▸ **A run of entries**
=======

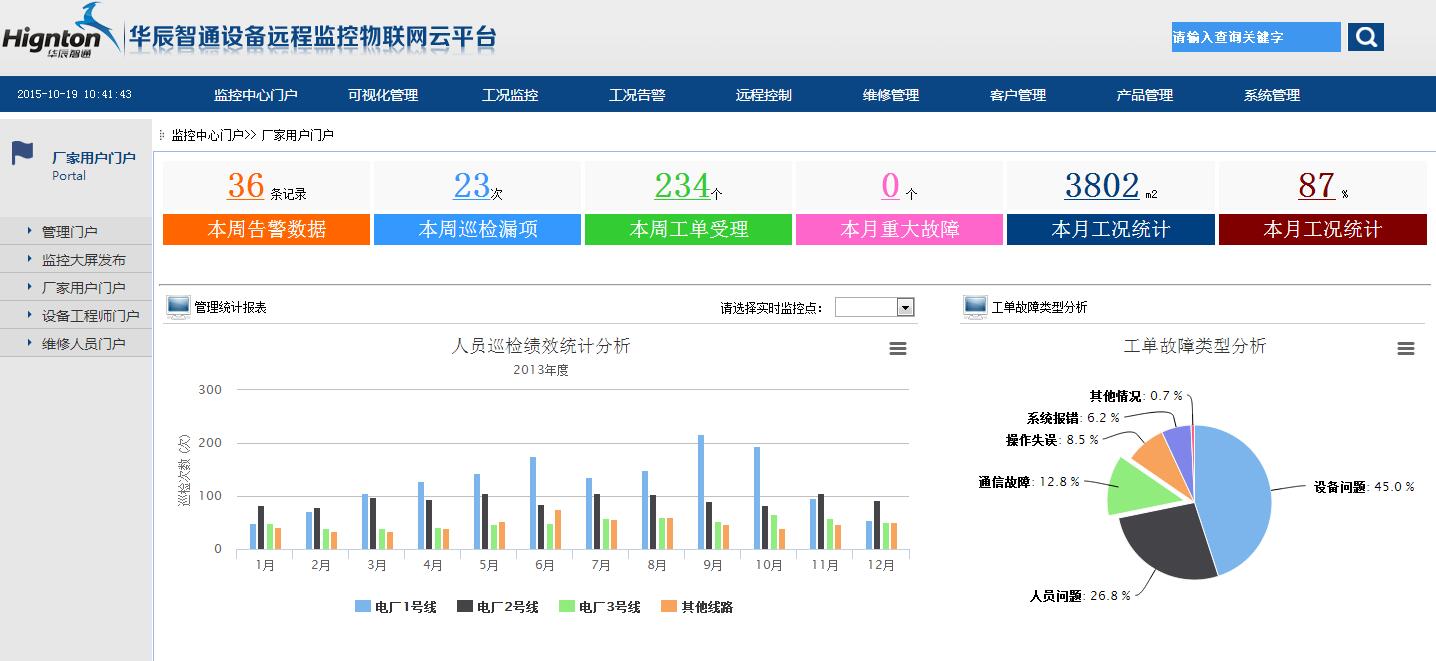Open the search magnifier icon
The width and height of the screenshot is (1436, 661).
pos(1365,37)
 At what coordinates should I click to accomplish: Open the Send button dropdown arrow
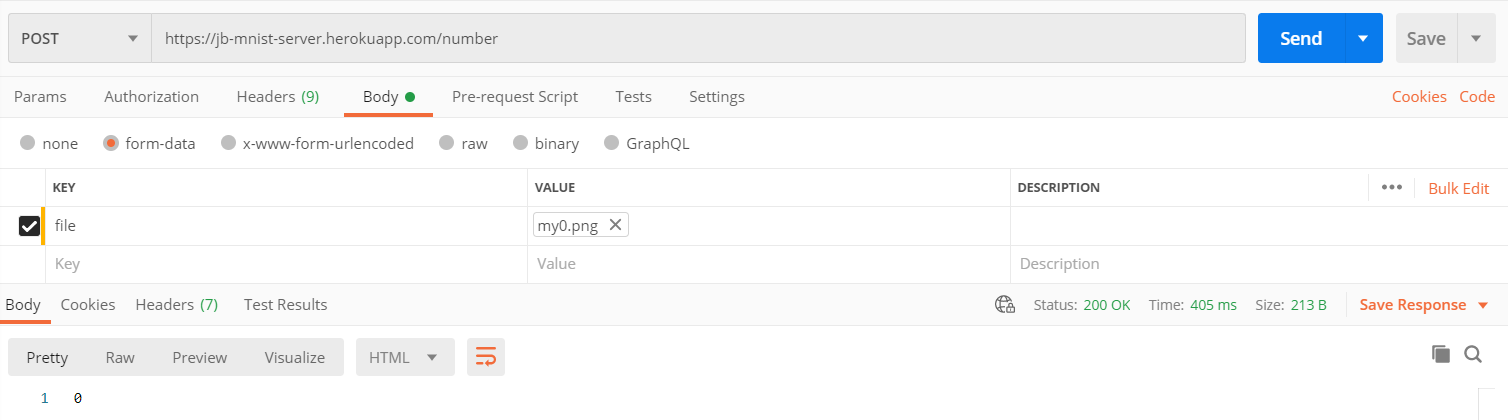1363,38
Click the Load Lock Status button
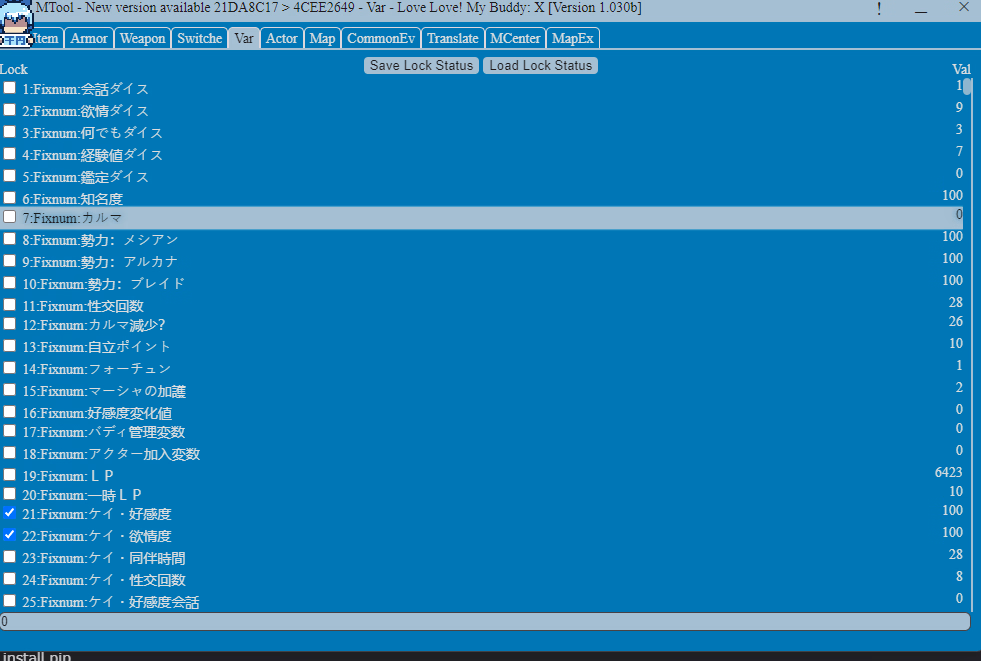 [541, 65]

=======

▸ **Aim of the exercise**
Please gather every line of the entries above that contains the word "button" and list those lines.

▸ **Complete output**
 At what coordinates should I click to accomplish: Open the Send button dropdown arrow
Click the Load Lock Status button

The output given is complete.